(Instructions for the task)
Give back exactly the lines of the data below, starting with the line that has "The width and height of the screenshot is (820, 476)." and going on through the line that has "You are a computer-use agent. This".

(Source data)

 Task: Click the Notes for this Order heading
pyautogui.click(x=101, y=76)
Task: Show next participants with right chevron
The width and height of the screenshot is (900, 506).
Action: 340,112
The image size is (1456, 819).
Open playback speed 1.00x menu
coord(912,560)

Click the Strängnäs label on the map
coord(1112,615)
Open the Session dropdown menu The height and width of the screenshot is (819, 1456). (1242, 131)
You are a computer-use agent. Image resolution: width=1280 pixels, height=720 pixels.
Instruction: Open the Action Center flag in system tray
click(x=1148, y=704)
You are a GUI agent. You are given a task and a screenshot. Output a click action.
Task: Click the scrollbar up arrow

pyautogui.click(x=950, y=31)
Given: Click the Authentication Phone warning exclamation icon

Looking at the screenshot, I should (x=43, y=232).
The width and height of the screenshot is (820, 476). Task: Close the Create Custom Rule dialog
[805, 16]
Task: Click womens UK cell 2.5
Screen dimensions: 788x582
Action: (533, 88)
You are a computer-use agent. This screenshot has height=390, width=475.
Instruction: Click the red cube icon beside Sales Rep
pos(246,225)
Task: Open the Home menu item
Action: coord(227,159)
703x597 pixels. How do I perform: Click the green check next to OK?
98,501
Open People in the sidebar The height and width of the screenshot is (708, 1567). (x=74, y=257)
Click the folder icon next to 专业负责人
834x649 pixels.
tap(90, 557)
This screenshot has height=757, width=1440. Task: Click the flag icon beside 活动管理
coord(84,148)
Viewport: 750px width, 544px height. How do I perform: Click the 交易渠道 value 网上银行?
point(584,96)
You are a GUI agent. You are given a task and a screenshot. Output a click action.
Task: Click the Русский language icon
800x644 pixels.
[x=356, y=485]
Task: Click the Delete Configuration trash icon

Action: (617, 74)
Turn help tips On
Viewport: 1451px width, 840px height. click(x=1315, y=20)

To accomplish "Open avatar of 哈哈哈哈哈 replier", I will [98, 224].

(Problem solution)
The width and height of the screenshot is (820, 476). Task: Close the Create Custom Rule dialog
[805, 16]
Task: Click womens UK cell 2.5
Screen dimensions: 788x582
Action: (533, 88)
You are a computer-use agent. This screenshot has height=390, width=475.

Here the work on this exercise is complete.